The tax cut passed by Congress “will not become law,” promises President Bill Clinton, who was elected on a promise to provide a middle-class tax cut. Despite trillions in projected surpluses, he would prefer not give one penny back to the people who earned it.

The case for tax cuts could not be more clear. Almost from the moment that Ronald Reagan delivered a sweeping rate reduction in 1981, Democrats and Republicans alike have been working overtime to increase government’s take.

Senate Majority Leader Robert Dole made his career pushing tax hikes, President George Bush agreed to a high tax, big spending compromise with the Democratic Congress, and Clinton mixed a gas tax hike with income tax rate increases in his first budget package.

As a result, Americans now face the highest peacetime tax collections ever, 20.6 percent of GDP. The burden was heavier only once in 1944, when America was fighting in the greatest war in human history.

The constant plucking of the American goose has led to expected surpluses as far as the eye can see. It would seem only fair for the government to begin returning some of their money.

Not in the eyes of Bill Clinton, however. He favors not those who earn money, but those who live off those who earn money.

It should come as no surprise, however, that a politician claiming to represent the people is instead representing vested interests. After all, politics tends to attract people who desire to exercise coercive power for all the wrong reasons. Nobel Laureate F.A. Hayek appropriately titled one chapter of his The Road to Serfdom: “Why the Worst Get on Top.”

Of course, the insight was not unique to him. The Jewish prophet, Jeremiah, warned that people are “skilled in doing evil.” These are precisely the people most likely to gain control of government.

And, they will use their coercive power to tax to do evil.

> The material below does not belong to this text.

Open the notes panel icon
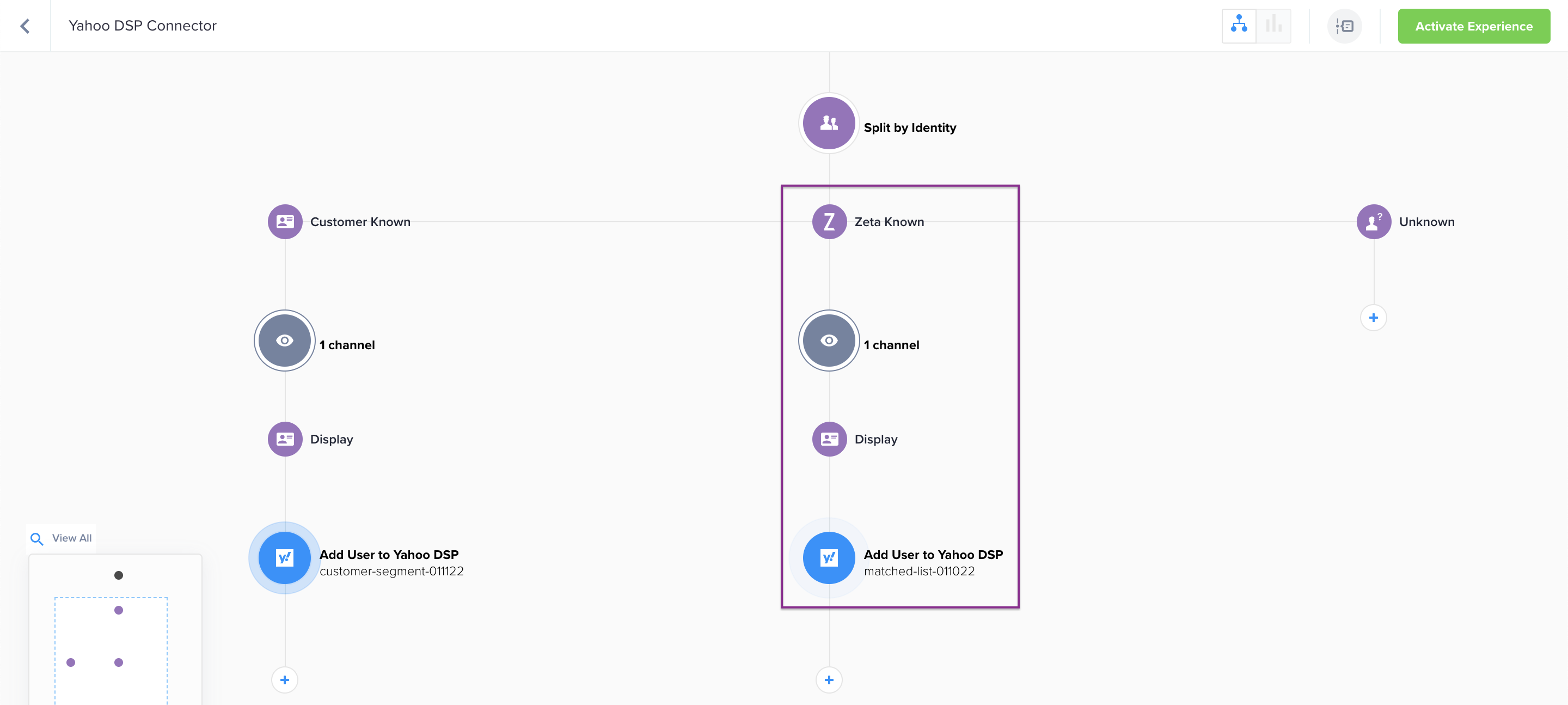1568x705 pixels. tap(1344, 26)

The author of Ecclesiastes declares: “If you see the poor oppressed in a district, and justice and rights denied, do not be surprised at such things. … The increase from the land is taken by all; the king himself profits from the fields” (5:8,9).

Indeed, when the Israelites clamored for a king, the prophet Samuel warned:

This is what the king who will reign over you will do:

…He will take the best of your fields and vineyards and olive groves and give them to his attendants. He will take a tenth of your grain and of your vintage and give it to his officials and attendants. Your menservants and maidservants and the best of your cattle and donkeys he will take for his own use. He will take a tenth of your flocks, and you yourselves will become his slaves (8:11–17).

Thousands of years later, nothing has changed except that we now lose far more than 10 percent. Democracy has become a fig leaf behind which interest groups loot the larger public.

The president and his allies are masterful practitioners of the politics of envy. Shortly after taking office, he justified his tax hikes: “I will ask the economic elite who made more money and paid less in taxes to pay their fair share.” He continues to play the same game, recently calling the GOP proposal “so weighted toward special interest and upper-income people.”

Yet, envy is far more destructive to the larger social order than greed, which the Clintons have routinely criticized. The greedy hurt themselves. The covetous harm other people which is probably why the Tenth Commandment addresses only the latter: “You shall not covet your neighbor’s house. You shall not covet … anything that belongs to your neighbor” (Exodus 20:17).

The truly covetous are happy only if they are able to take from their neighbor. The easiest way to do so, other than to use a gun to heist someone’s wallet, is to use political power to tax. Community relations become a negative sum game.

Of course, Clinton’s opposition to tax cuts seems to be waning in the face of the latest poll from Wirthlin Worldwide, which found that 59 percent of Americans thought he should sign the tax cut bill. White House National Economic Council Director Gene Sperling has begun talking about the possibility of compromise. Alas, he wants only a miserly $250 billion in tax relief, none of which would go to those who pay the most in taxes.

The GOP tax cut is by no means perfect. It is, for example, far too small. But at least it is a beginning. With revenues and surpluses exploding, the president has no excuse not to approve a large tax reduction for allAmericans.